# Exercise requirements:
Search the data below for the string "agent" and copy all lines where it shows up.

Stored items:

%%

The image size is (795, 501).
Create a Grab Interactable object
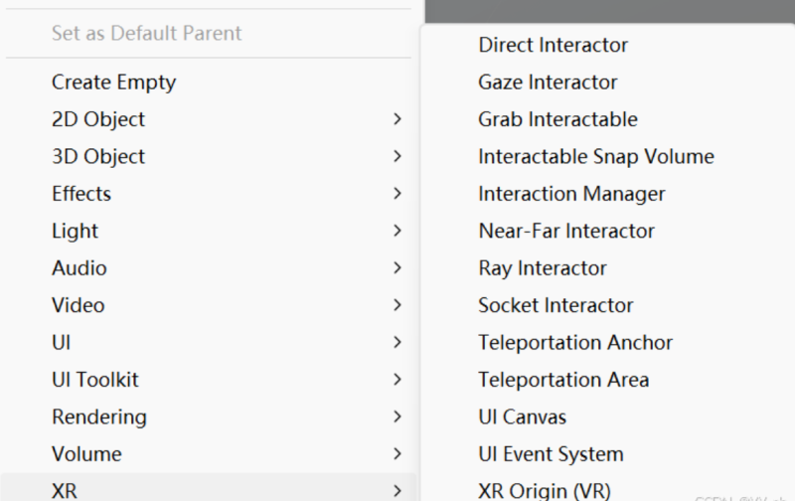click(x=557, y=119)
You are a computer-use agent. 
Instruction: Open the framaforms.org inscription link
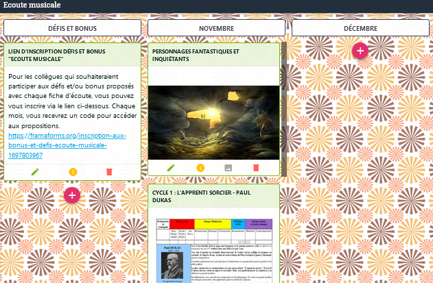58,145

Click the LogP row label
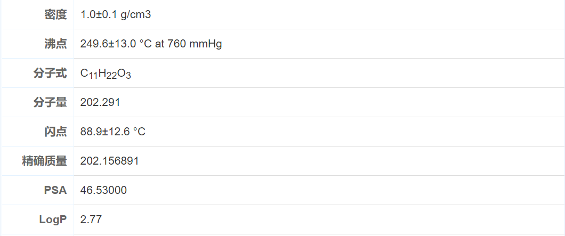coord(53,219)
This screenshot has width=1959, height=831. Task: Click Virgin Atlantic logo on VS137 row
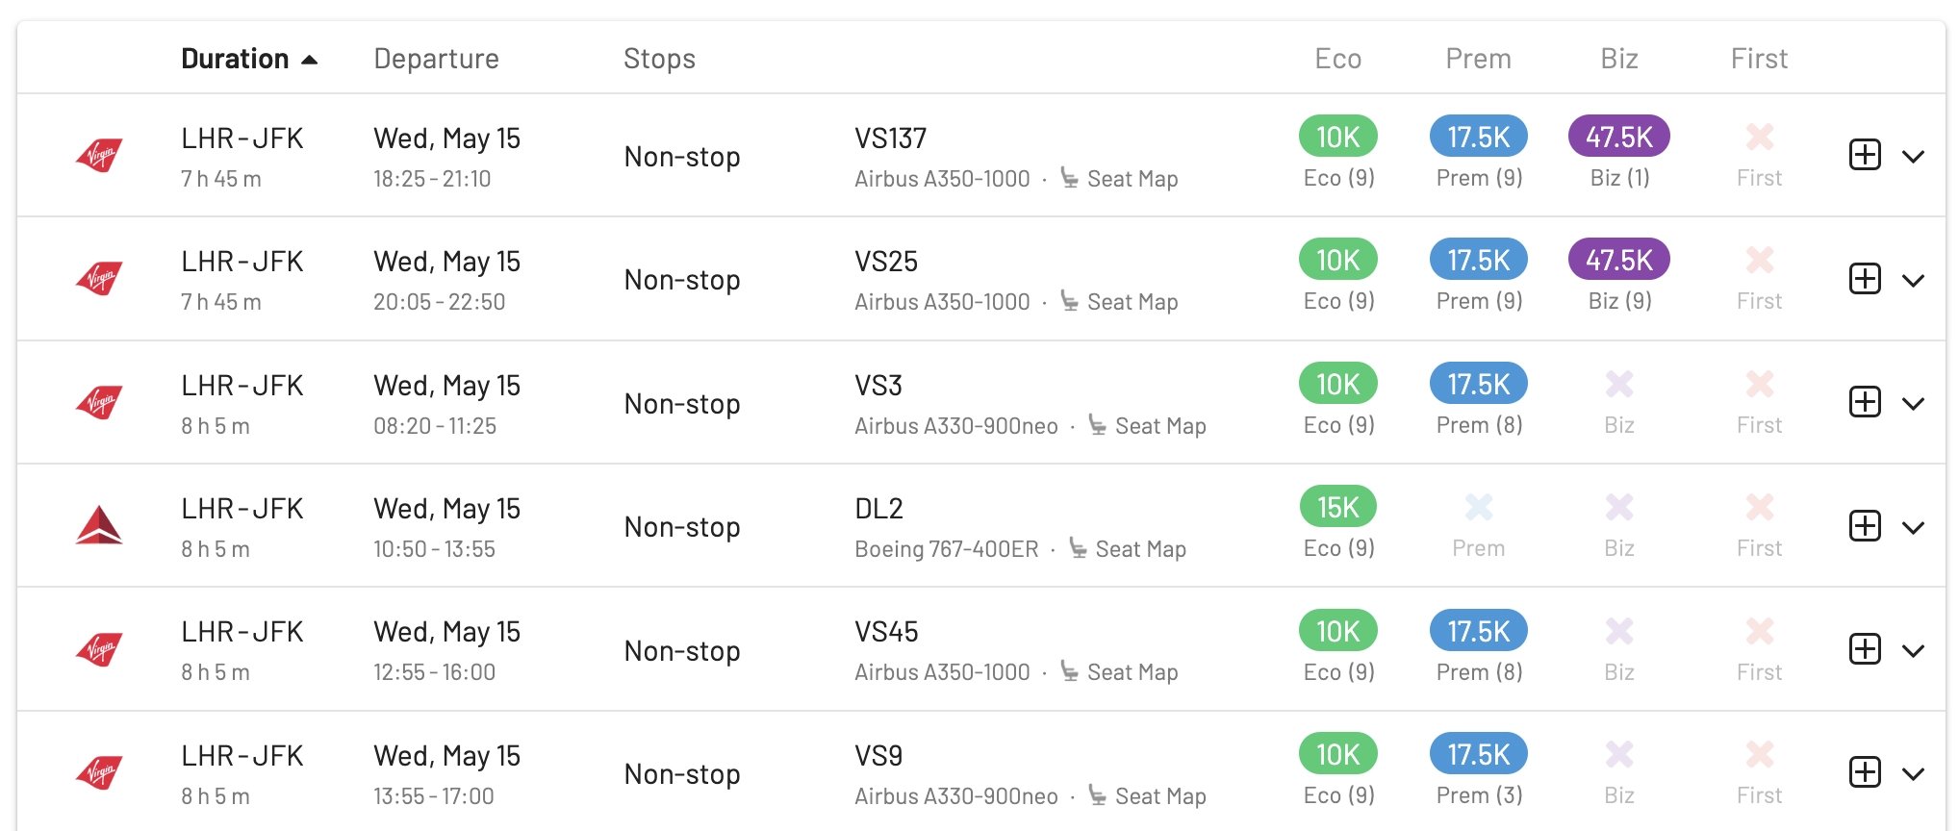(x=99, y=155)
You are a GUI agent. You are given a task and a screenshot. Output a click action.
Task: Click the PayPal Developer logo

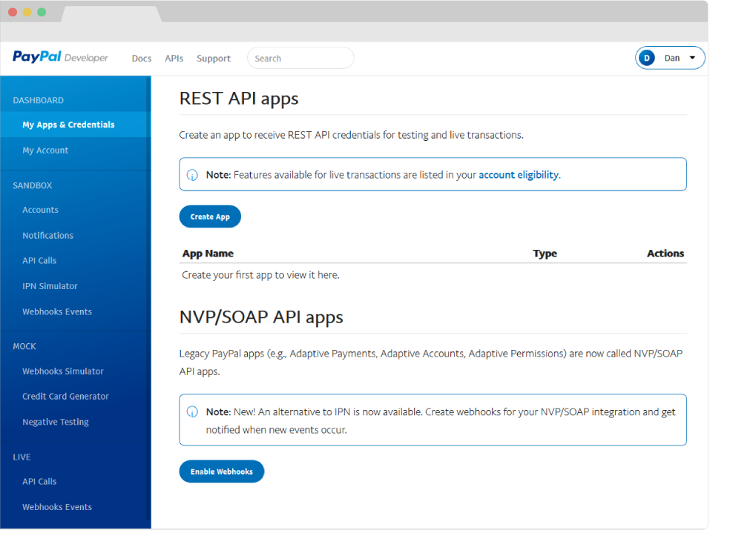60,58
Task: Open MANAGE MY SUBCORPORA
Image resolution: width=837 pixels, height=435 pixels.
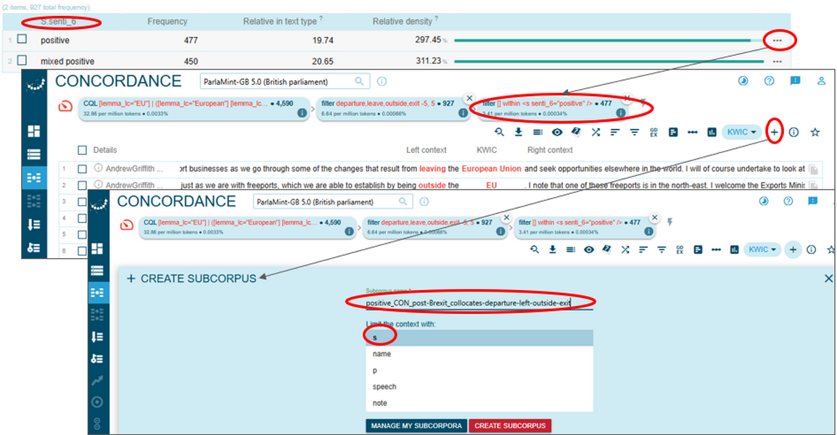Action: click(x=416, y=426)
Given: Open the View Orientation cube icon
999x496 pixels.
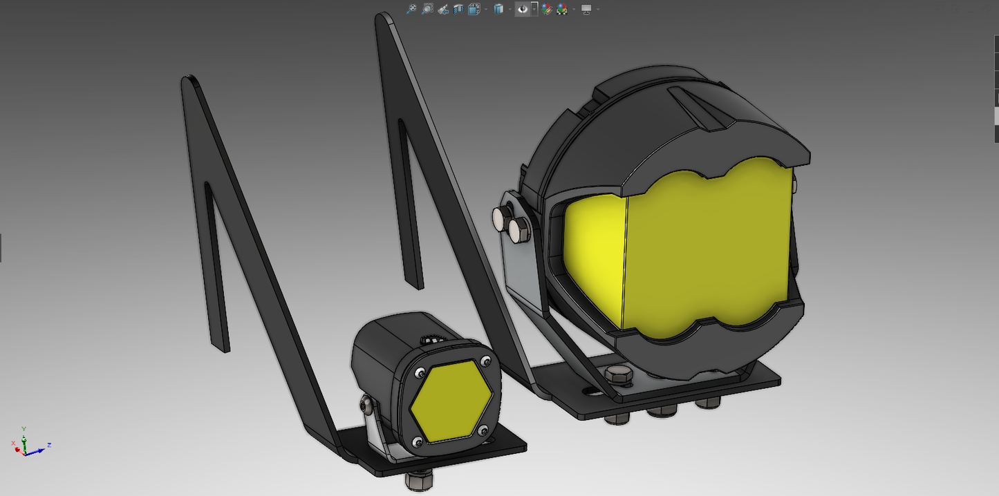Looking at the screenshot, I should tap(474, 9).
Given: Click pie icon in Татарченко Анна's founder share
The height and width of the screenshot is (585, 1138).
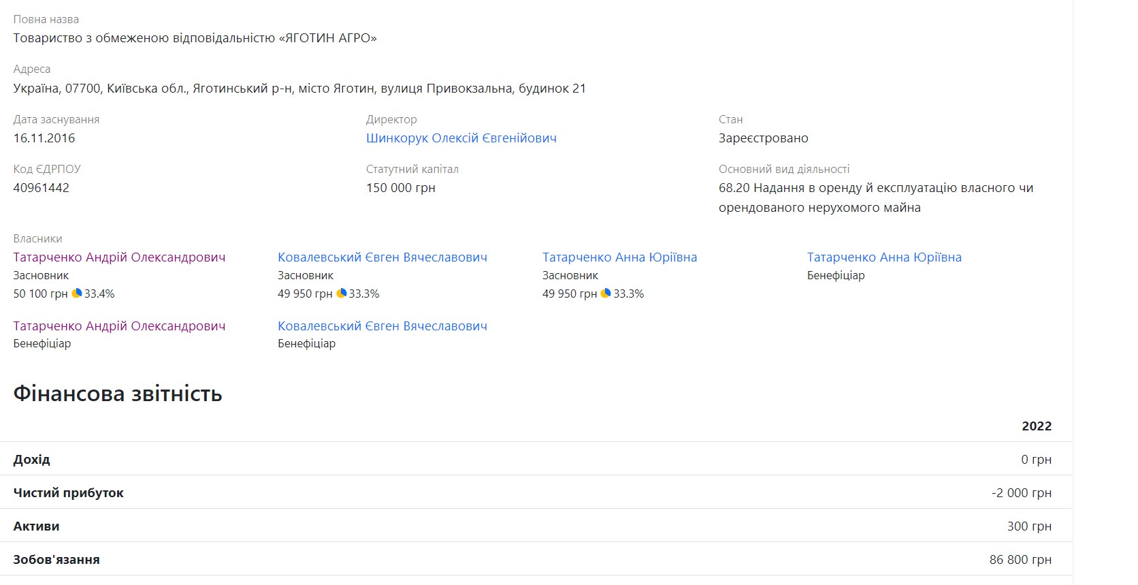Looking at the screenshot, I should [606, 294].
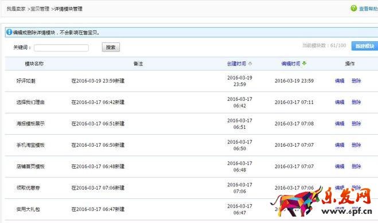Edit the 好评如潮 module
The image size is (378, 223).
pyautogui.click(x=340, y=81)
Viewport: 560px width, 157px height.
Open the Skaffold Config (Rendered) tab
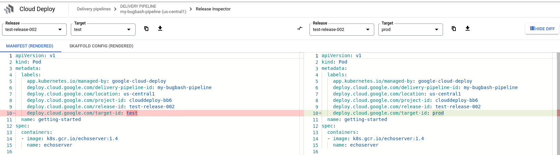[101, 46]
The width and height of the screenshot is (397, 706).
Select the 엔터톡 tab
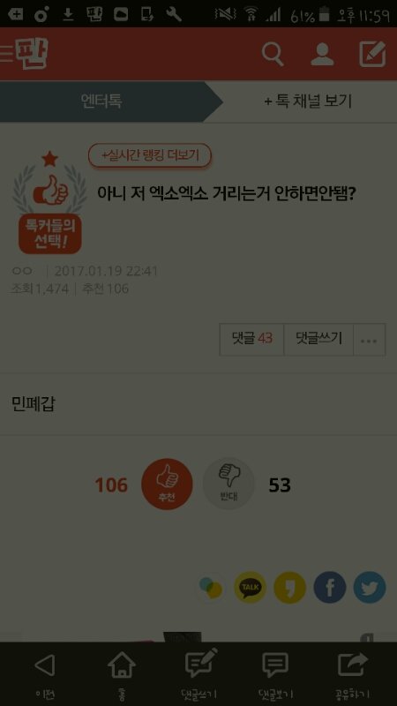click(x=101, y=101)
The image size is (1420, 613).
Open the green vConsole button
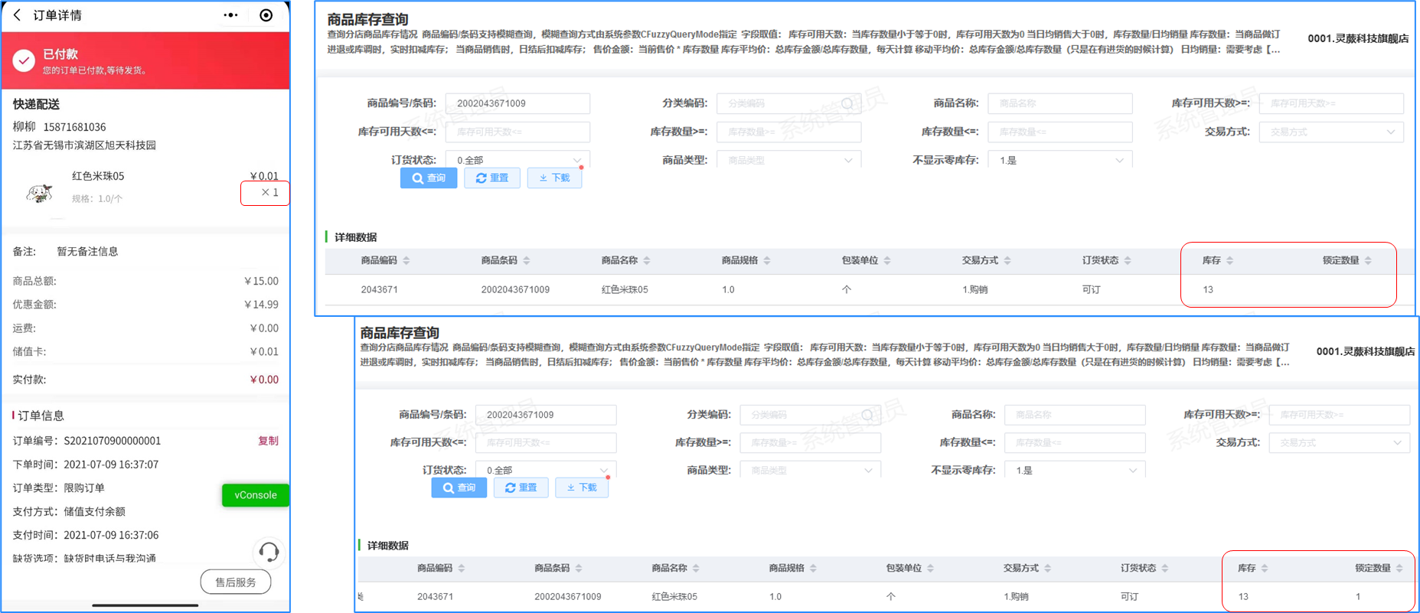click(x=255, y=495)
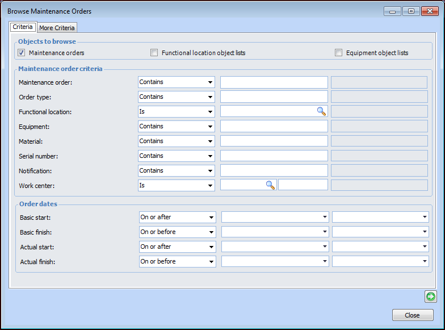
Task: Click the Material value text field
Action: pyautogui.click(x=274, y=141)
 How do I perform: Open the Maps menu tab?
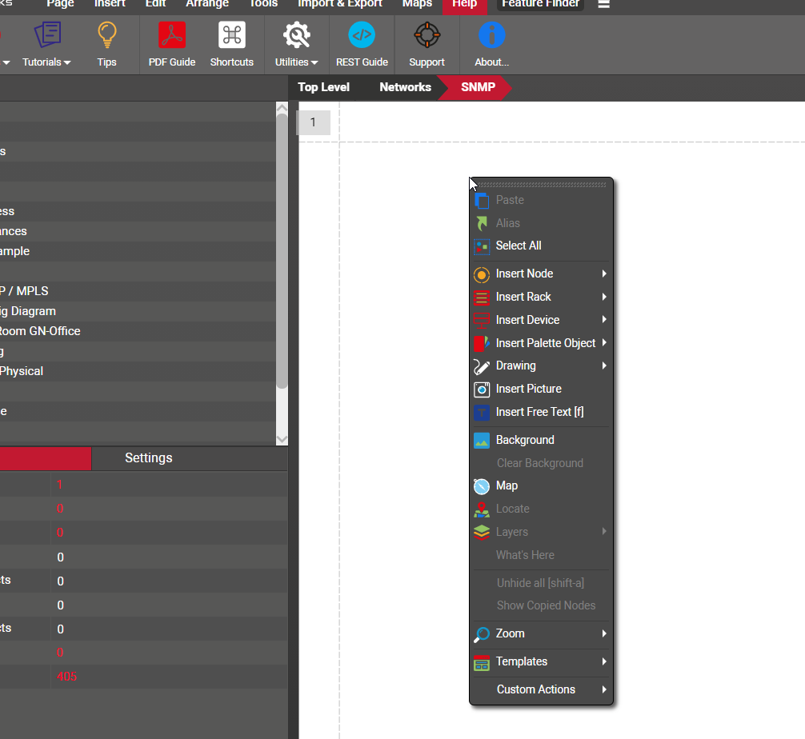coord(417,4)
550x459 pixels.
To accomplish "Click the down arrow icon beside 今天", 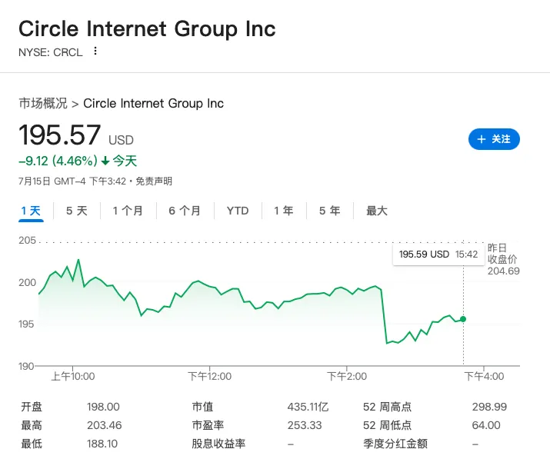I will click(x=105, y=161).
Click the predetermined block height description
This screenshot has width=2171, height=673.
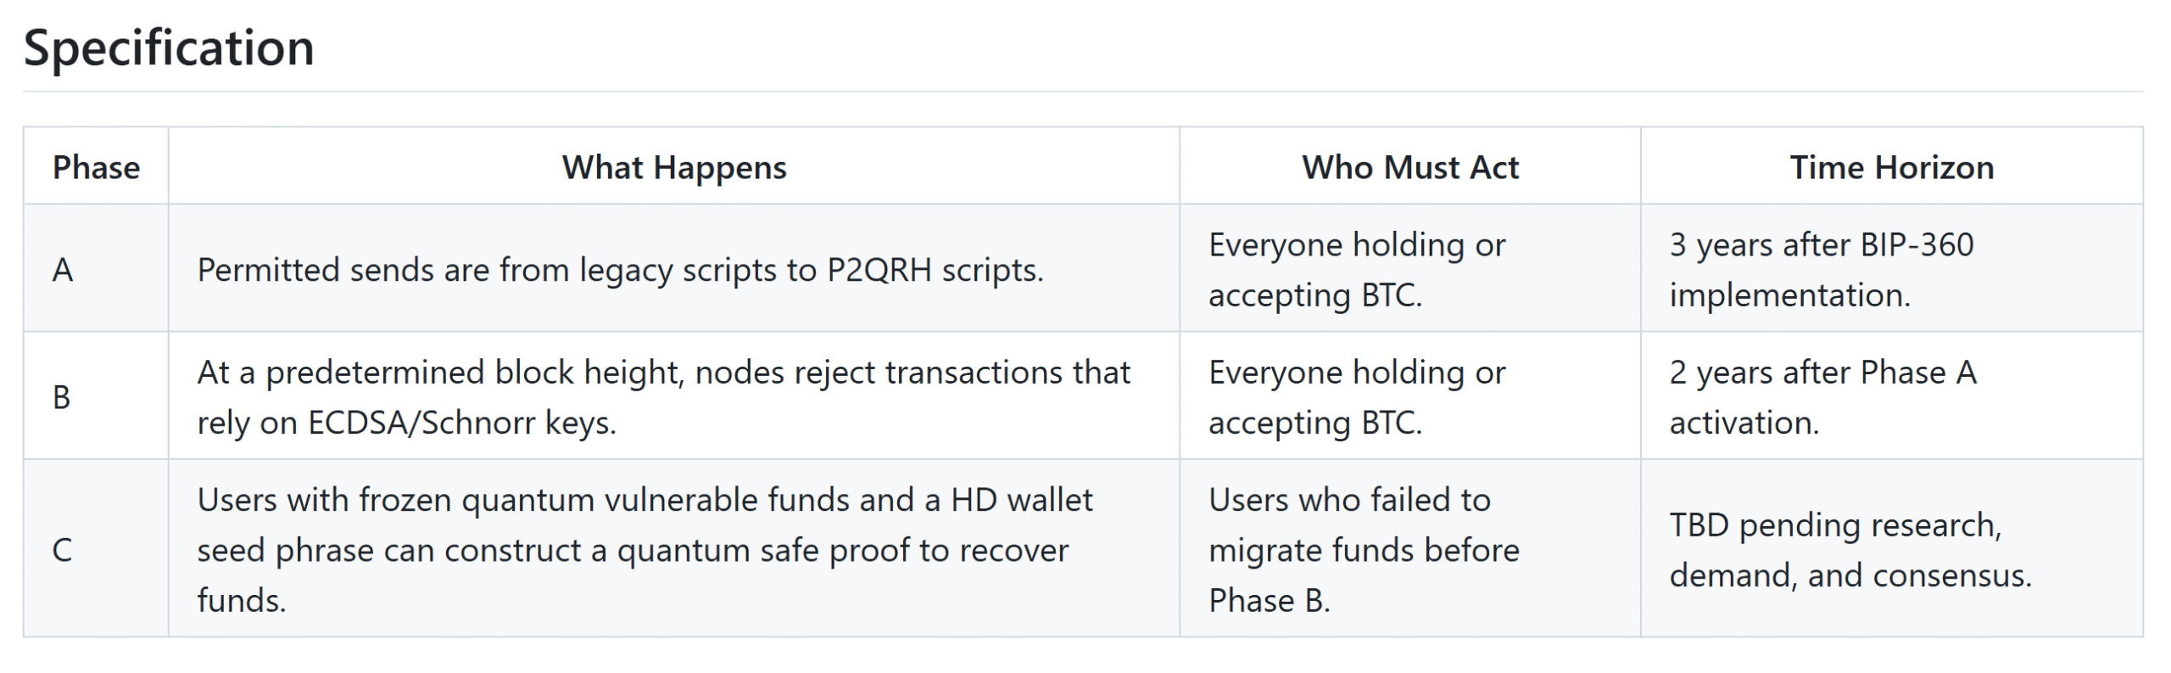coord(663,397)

%%

# Exercise result:
You are a computer-use agent. 
You are a GUI agent. You are given a task and a screenshot. Output a click action.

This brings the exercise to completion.